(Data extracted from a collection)
★ ★ ★ ★ ★ ★ ★

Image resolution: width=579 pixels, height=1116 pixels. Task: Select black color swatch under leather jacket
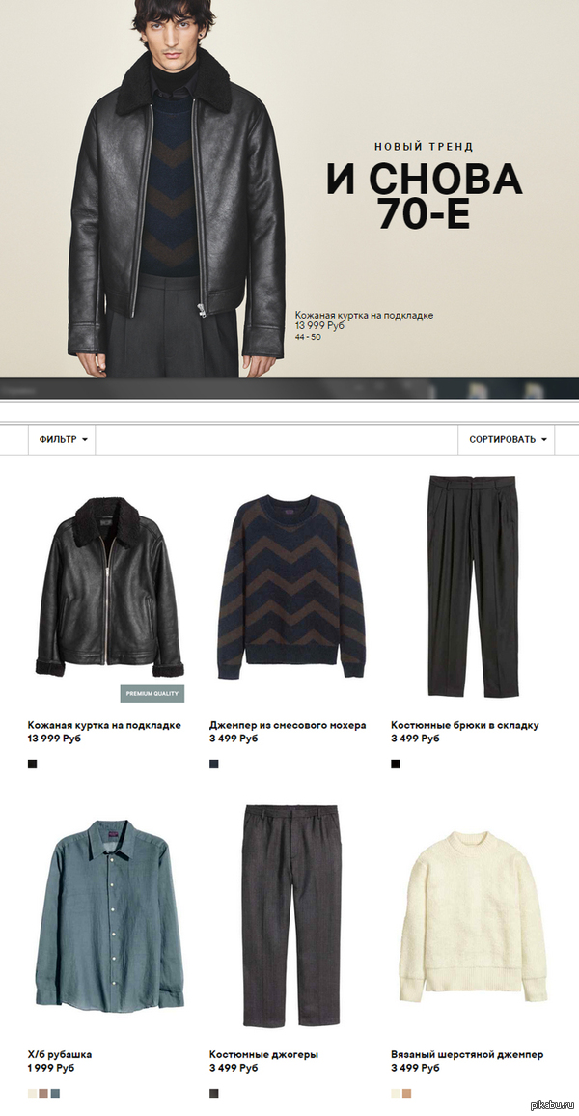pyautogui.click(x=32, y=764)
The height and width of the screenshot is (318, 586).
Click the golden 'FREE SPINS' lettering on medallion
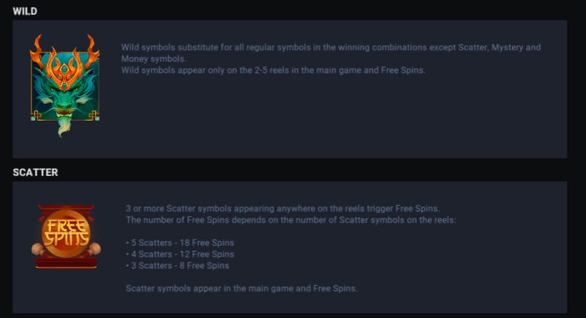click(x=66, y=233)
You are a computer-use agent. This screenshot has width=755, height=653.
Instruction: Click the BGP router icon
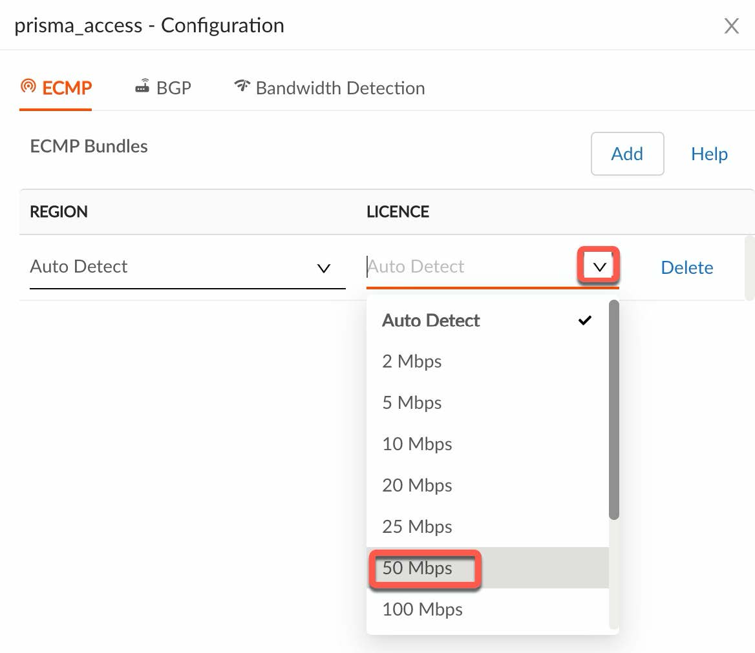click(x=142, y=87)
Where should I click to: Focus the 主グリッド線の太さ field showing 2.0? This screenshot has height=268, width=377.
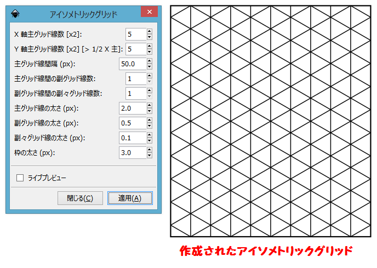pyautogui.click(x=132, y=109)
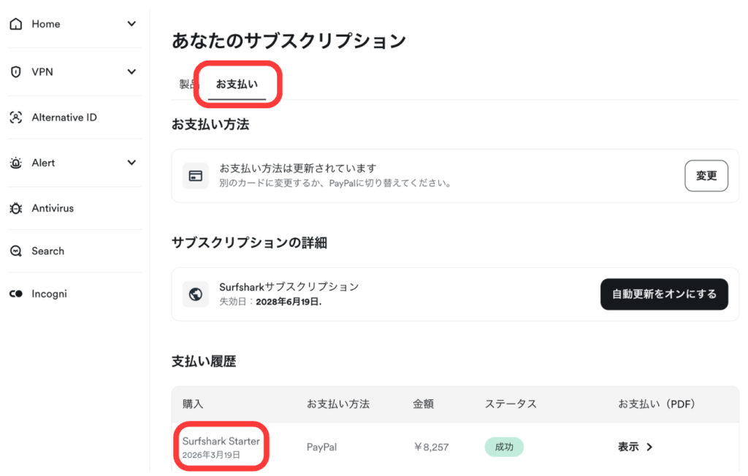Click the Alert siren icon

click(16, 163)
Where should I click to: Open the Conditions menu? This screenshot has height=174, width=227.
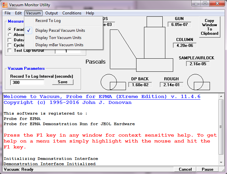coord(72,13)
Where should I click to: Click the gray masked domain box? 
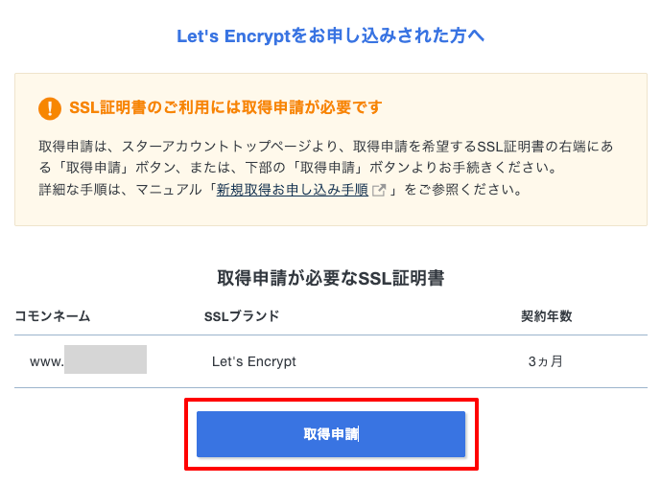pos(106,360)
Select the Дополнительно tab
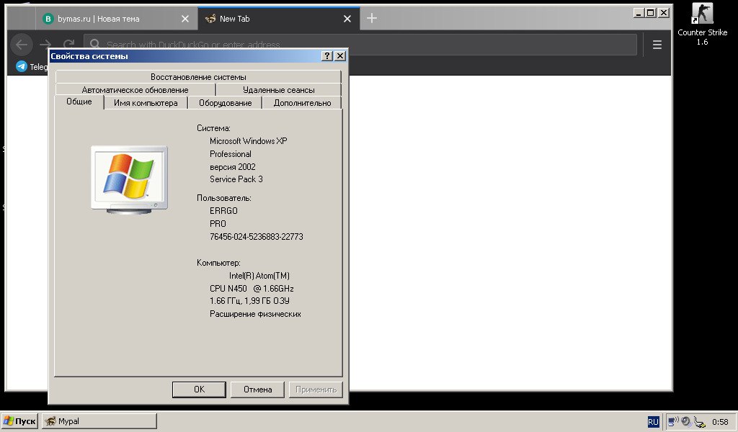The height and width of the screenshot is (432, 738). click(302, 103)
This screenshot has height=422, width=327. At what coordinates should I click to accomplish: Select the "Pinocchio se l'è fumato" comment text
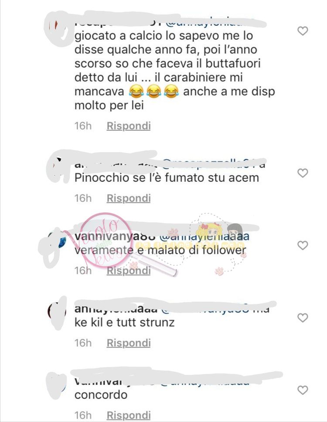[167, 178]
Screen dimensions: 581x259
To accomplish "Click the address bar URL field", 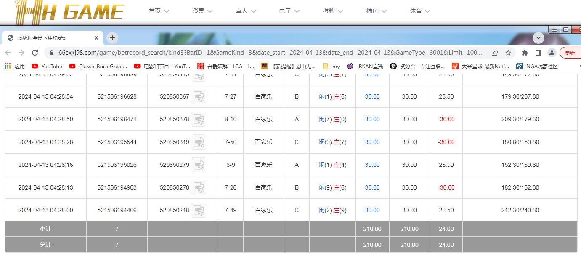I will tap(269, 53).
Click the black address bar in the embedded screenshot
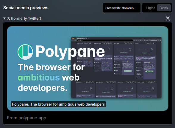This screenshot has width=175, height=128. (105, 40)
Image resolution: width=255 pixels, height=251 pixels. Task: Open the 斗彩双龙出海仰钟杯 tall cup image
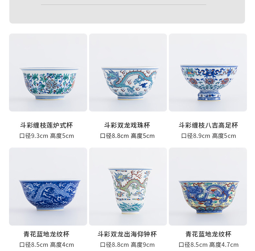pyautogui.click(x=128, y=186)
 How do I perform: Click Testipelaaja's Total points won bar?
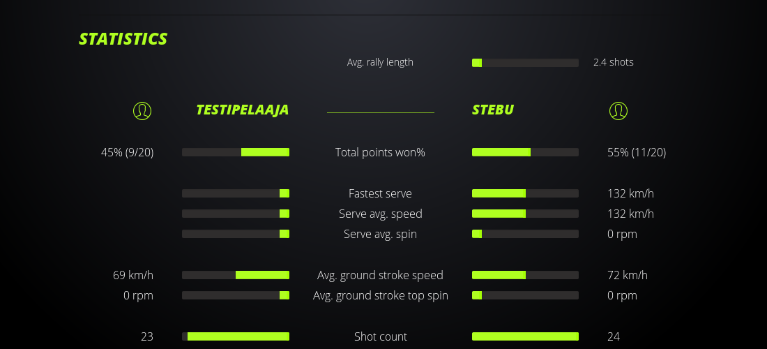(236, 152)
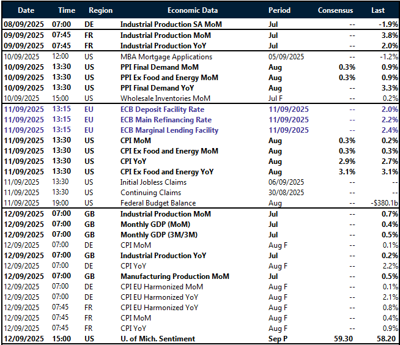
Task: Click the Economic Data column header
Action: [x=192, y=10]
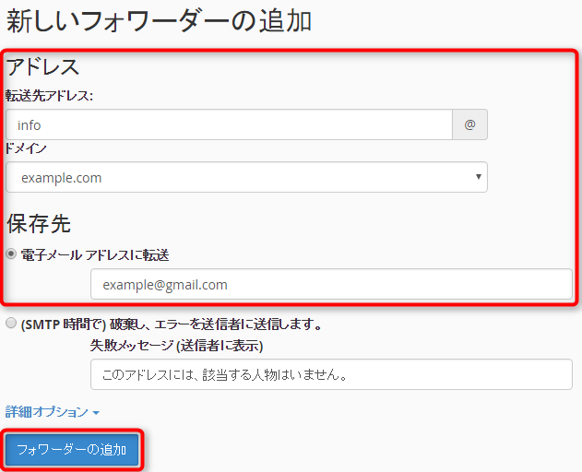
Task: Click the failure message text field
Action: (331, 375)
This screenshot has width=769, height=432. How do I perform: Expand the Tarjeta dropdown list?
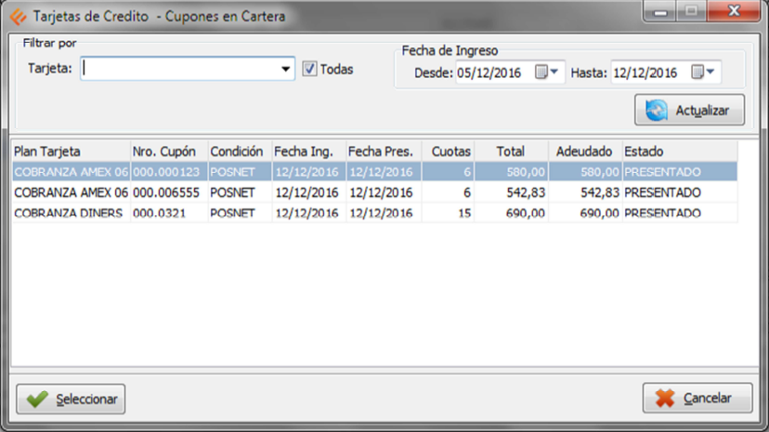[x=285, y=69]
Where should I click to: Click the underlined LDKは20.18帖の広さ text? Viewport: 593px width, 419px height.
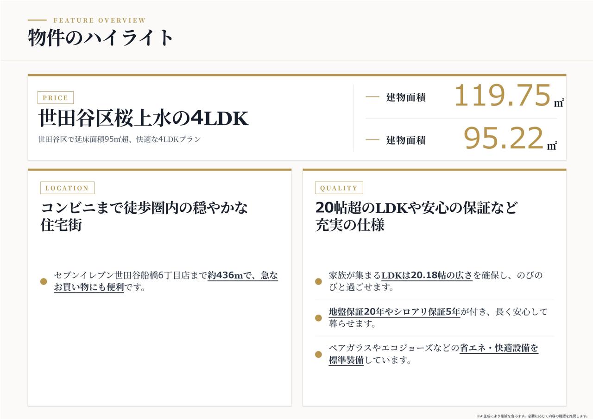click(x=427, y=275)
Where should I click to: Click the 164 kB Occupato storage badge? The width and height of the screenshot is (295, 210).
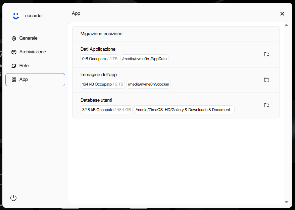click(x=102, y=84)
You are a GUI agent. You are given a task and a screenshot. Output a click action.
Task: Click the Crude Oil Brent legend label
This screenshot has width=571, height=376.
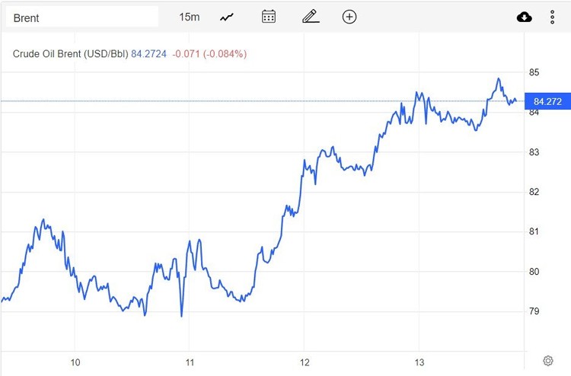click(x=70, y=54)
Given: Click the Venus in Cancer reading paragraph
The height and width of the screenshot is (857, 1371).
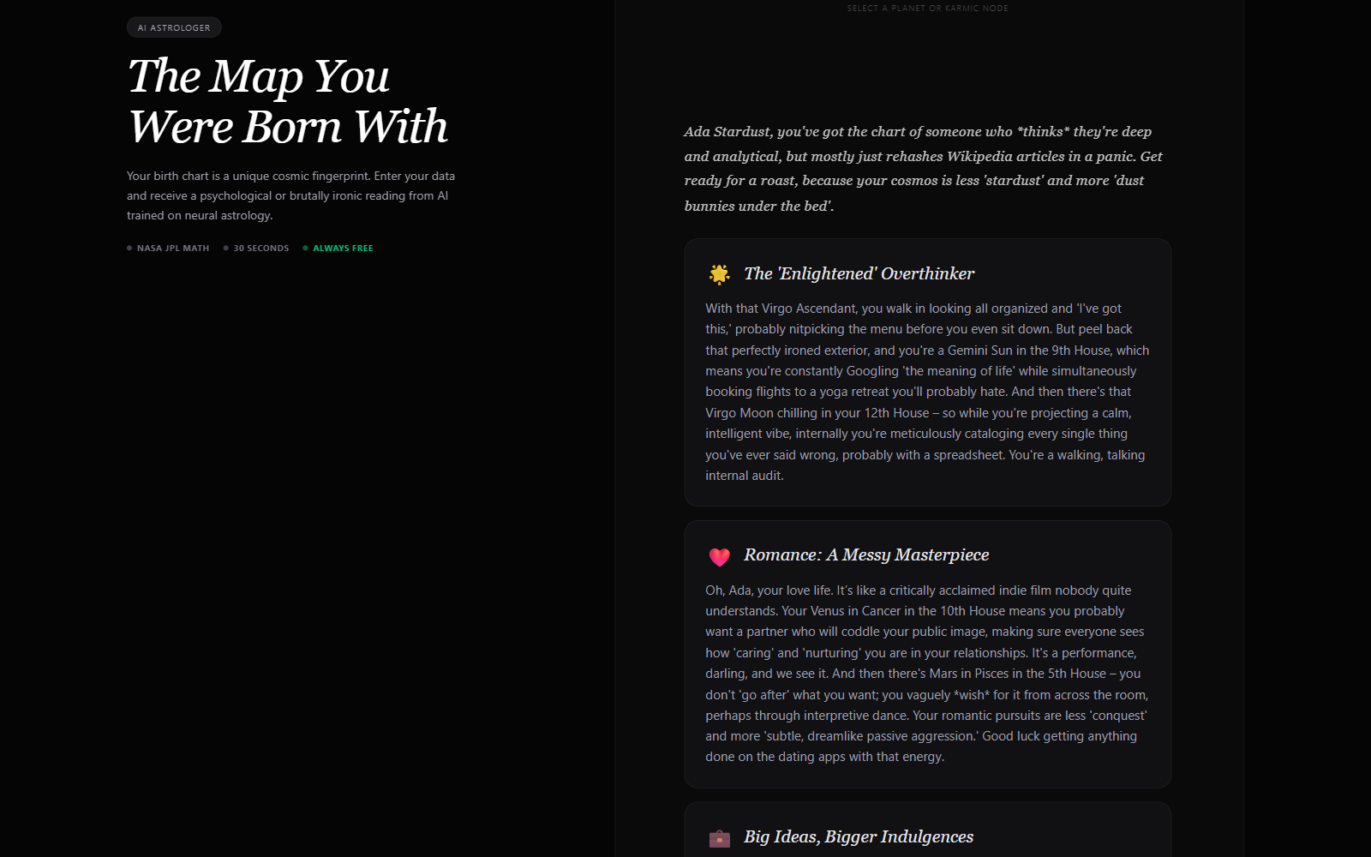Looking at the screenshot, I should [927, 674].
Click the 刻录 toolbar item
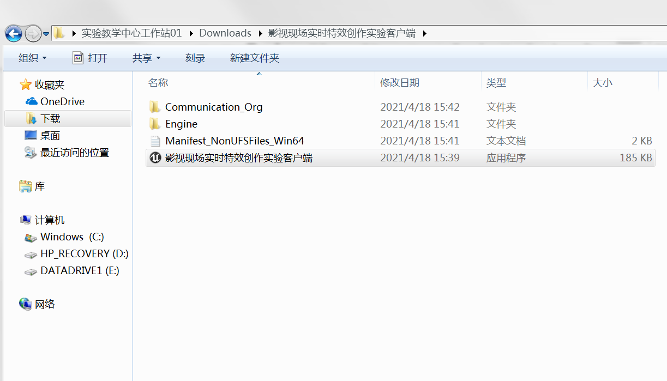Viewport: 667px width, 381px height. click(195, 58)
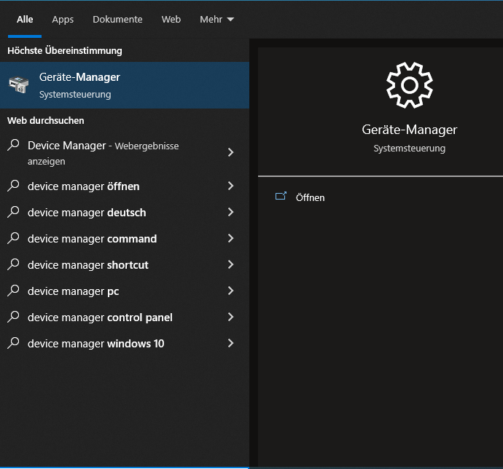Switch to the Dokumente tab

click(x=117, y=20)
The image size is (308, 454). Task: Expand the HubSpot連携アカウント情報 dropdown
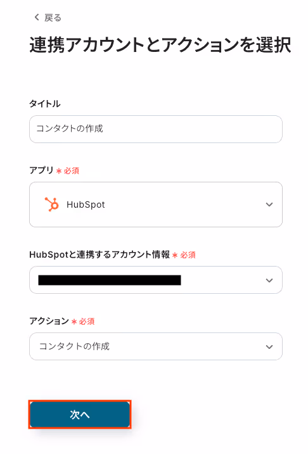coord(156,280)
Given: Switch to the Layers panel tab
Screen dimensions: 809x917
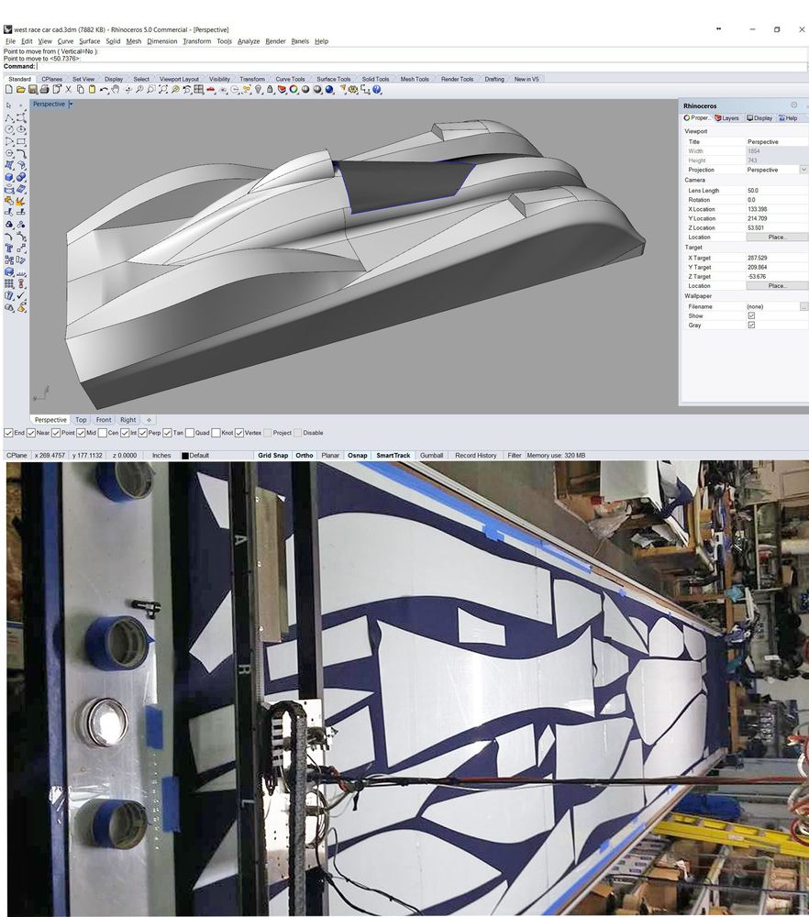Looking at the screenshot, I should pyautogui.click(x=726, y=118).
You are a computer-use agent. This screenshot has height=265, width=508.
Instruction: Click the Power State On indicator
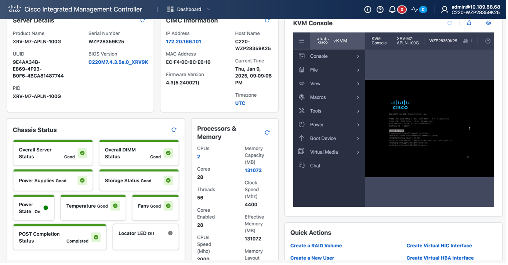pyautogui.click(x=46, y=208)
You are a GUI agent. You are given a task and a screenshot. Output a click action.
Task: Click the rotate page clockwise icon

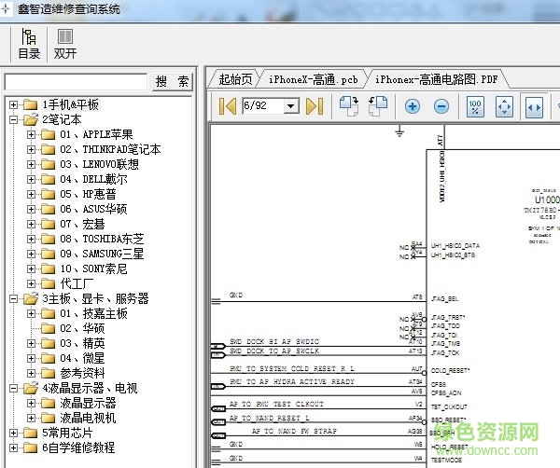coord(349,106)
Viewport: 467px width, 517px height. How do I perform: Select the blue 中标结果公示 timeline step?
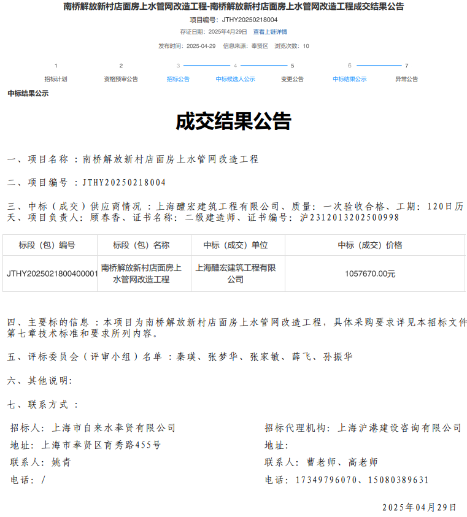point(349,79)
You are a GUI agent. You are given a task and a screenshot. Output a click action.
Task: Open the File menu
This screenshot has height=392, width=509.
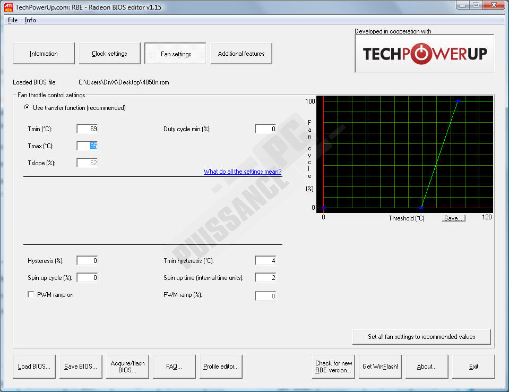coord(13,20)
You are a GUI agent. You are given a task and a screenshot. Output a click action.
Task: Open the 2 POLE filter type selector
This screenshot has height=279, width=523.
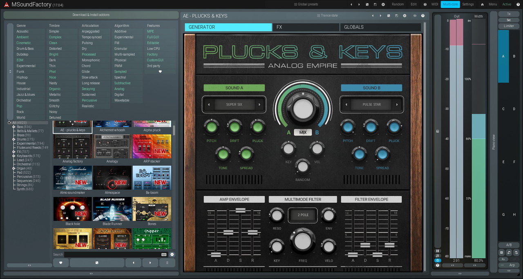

★ ★ ★ ★ ★ ★ ★

» Directions
From the line with "Task: Click the rotate page clockwise icon" down to the last line of the records above, restate each line verbatim, passing over any picture.

» Answer to this task
Task: Click the rotate page clockwise icon

coord(349,106)
Viewport: 467px width, 517px height. How do I perform: Select the blue 中标结果公示 timeline step?
point(349,79)
You are a GUI agent. You are given a task and a screenshot. Output a click action.
Task: Open the File menu
This screenshot has height=392, width=509.
coord(13,20)
You are a GUI agent. You are given a task and a screenshot. Output a click action.
Task: Open the 2 POLE filter type selector
This screenshot has height=279, width=523.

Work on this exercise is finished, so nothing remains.